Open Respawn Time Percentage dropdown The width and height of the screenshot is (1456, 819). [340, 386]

--

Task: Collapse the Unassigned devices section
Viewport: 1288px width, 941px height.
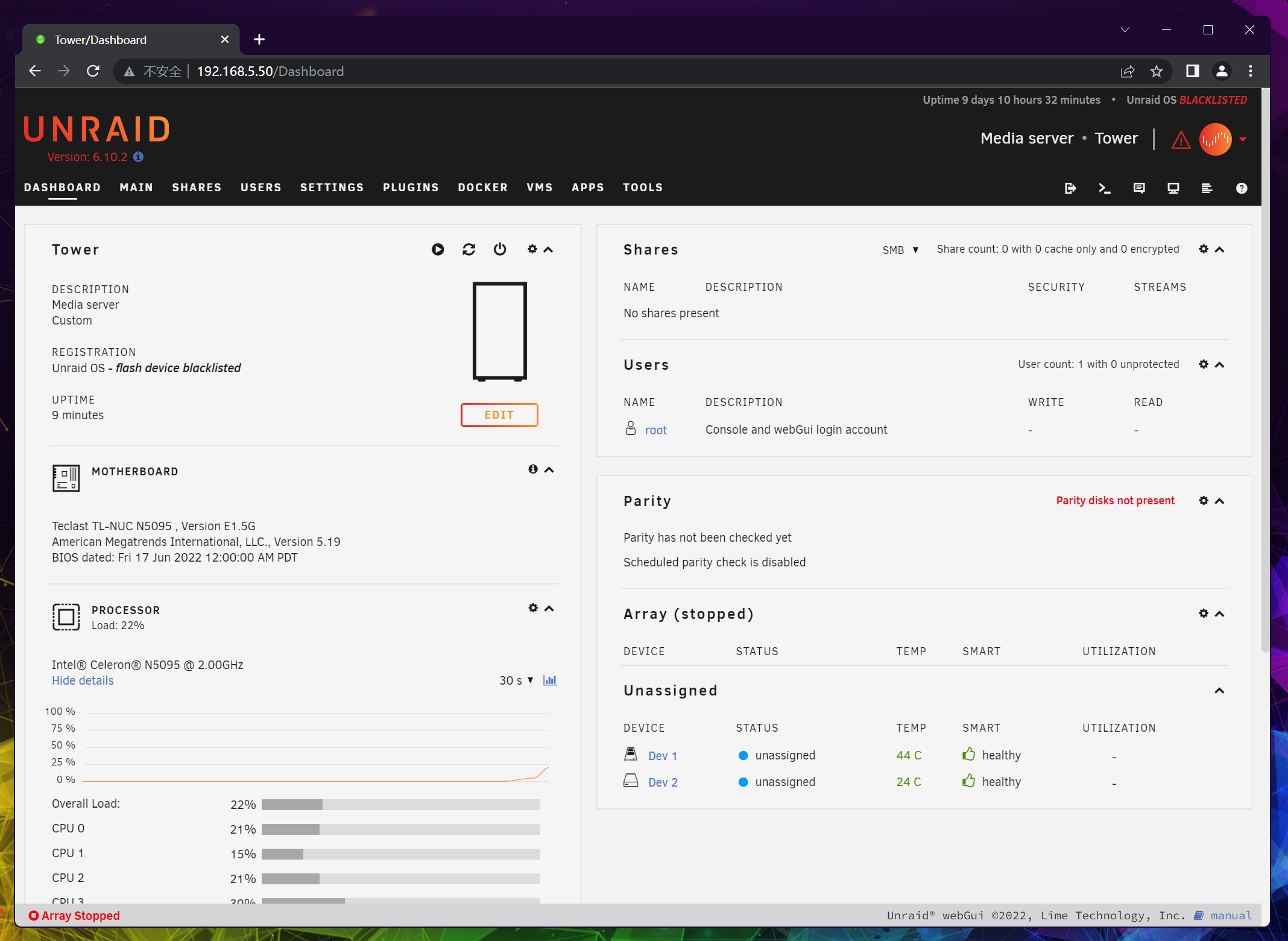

...

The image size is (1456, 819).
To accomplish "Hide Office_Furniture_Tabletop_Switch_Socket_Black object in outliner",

— Exercise aim —
Of the entries listed above, reproduce only the lines starting at the line containing "The image size is (1456, 819)." and ending at the line containing "Office_Furniture_Tabletop_Switch_Socket_Black object in". Include both, exactly as they stand.

— Output for this exercise —
The image size is (1456, 819).
To accomplish "Hide Office_Furniture_Tabletop_Switch_Socket_Black object in outliner",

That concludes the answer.